● **The task**
Rewrite all of the data below, substituting "desktop automation agent" for every occurrence of "computer-use agent" and keeping everything else the same.

● **Material for the task**
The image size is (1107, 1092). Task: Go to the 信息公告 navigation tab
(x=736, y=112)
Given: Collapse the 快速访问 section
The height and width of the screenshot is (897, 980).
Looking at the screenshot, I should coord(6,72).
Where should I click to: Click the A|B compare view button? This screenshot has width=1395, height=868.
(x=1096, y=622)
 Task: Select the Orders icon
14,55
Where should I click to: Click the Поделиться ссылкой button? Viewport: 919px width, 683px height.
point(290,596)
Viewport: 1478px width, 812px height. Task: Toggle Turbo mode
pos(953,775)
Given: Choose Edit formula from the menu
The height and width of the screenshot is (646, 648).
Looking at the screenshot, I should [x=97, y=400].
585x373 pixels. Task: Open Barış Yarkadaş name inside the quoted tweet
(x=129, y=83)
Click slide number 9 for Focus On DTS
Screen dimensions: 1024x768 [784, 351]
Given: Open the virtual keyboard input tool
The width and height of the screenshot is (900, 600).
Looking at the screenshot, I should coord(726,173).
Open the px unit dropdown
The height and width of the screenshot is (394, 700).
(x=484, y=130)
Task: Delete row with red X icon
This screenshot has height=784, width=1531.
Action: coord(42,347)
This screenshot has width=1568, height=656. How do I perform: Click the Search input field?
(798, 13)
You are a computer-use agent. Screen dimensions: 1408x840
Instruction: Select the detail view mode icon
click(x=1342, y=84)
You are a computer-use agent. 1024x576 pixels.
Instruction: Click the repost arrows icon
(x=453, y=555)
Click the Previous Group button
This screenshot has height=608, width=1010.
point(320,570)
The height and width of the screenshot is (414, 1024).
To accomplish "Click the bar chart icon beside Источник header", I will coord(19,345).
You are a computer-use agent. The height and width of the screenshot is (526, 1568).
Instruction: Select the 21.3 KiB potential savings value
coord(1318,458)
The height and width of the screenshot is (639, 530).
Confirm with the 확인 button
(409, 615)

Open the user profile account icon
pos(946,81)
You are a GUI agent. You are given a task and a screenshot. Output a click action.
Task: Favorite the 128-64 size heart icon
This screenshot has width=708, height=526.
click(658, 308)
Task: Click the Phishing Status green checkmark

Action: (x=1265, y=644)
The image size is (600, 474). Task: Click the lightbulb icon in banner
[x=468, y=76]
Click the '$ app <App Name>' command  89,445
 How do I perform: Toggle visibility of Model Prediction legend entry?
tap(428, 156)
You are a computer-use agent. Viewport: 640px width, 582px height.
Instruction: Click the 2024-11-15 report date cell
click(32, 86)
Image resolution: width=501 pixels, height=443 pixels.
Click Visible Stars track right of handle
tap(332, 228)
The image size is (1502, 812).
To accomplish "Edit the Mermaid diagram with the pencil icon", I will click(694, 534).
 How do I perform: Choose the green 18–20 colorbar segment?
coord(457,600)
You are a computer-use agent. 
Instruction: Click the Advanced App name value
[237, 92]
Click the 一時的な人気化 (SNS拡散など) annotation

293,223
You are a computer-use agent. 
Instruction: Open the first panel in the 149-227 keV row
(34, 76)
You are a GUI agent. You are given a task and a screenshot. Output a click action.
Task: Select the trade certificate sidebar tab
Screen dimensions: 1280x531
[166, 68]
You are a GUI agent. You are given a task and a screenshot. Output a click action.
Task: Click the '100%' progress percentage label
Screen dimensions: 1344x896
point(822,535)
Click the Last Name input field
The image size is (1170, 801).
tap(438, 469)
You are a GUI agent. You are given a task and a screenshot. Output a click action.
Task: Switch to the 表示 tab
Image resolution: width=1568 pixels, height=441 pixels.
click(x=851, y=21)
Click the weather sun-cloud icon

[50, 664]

● **Final result**
The image size is (1107, 1092). Task: Go to the 信息公告 navigation tab
(x=736, y=112)
Given: Collapse the 快速访问 section
The height and width of the screenshot is (897, 980).
Looking at the screenshot, I should coord(6,72).
Where should I click to: Click the A|B compare view button? This screenshot has width=1395, height=868.
(x=1096, y=622)
 Task: Select the Orders icon
14,55
Where should I click to: Click the Поделиться ссылкой button? Viewport: 919px width, 683px height.
point(290,596)
Viewport: 1478px width, 812px height. Task: Toggle Turbo mode
pos(953,775)
Given: Choose Edit formula from the menu
The height and width of the screenshot is (646, 648).
Looking at the screenshot, I should [x=97, y=400].
585x373 pixels. Task: Open Barış Yarkadaş name inside the quoted tweet
(x=129, y=83)
Click slide number 9 for Focus On DTS
Screen dimensions: 1024x768 [784, 351]
Given: Open the virtual keyboard input tool
The width and height of the screenshot is (900, 600).
Looking at the screenshot, I should coord(726,173).
Open the px unit dropdown
The height and width of the screenshot is (394, 700).
(x=484, y=130)
Task: Delete row with red X icon
This screenshot has height=784, width=1531.
Action: coord(42,347)
This screenshot has width=1568, height=656. How do I perform: Click the Search input field?
(798, 13)
You are a desktop automation agent. Screen dimensions: 1408x840
Instruction: Select the detail view mode icon
click(x=1342, y=84)
You are a desktop automation agent. 1024x576 pixels.
Instruction: Click the repost arrows icon
(x=453, y=555)
Click the Previous Group button
This screenshot has height=608, width=1010.
point(320,570)
The height and width of the screenshot is (414, 1024).
To accomplish "Click the bar chart icon beside Источник header", I will coord(19,345).
You are a desktop automation agent. The height and width of the screenshot is (526, 1568).
Instruction: Select the 21.3 KiB potential savings value
coord(1318,458)
The height and width of the screenshot is (639, 530).
Confirm with the 확인 button
(409, 615)

Open the user profile account icon
pos(946,81)
You are a GUI agent. You are given a task and a screenshot. Output a click action.
Task: Favorite the 128-64 size heart icon
This screenshot has width=708, height=526.
click(658, 308)
Task: Click the Phishing Status green checkmark

Action: (x=1265, y=644)
The image size is (600, 474). Task: Click the lightbulb icon in banner
[x=468, y=76]
Click the '$ app <App Name>' command  89,445
 How do I perform: Toggle visibility of Model Prediction legend entry?
tap(428, 156)
You are a desktop automation agent. Viewport: 640px width, 582px height.
Instruction: Click the 2024-11-15 report date cell
click(32, 86)
Image resolution: width=501 pixels, height=443 pixels.
Click Visible Stars track right of handle
tap(332, 228)
The image size is (1502, 812).
To accomplish "Edit the Mermaid diagram with the pencil icon", I will click(694, 534).
 How do I perform: Choose the green 18–20 colorbar segment?
coord(457,600)
You are a desktop automation agent. 
Instruction: Click the Advanced App name value
[237, 92]
Click the 一時的な人気化 (SNS拡散など) annotation

293,223
You are a desktop automation agent. 
Instruction: Open the first panel in the 149-227 keV row
(34, 76)
You are a GUI agent. You are given a task and a screenshot. Output a click action.
Task: Select the trade certificate sidebar tab
Screen dimensions: 1280x531
[166, 68]
You are a GUI agent. You are given a task and a screenshot. Output a click action.
Task: Click the '100%' progress percentage label
Screen dimensions: 1344x896
point(822,535)
Click the Last Name input field
The image size is (1170, 801).
tap(438, 469)
You are a GUI agent. You are given a task and a screenshot. Output a click action.
Task: Switch to the 表示 tab
Image resolution: width=1568 pixels, height=441 pixels.
click(x=851, y=21)
Click the weather sun-cloud icon

[50, 664]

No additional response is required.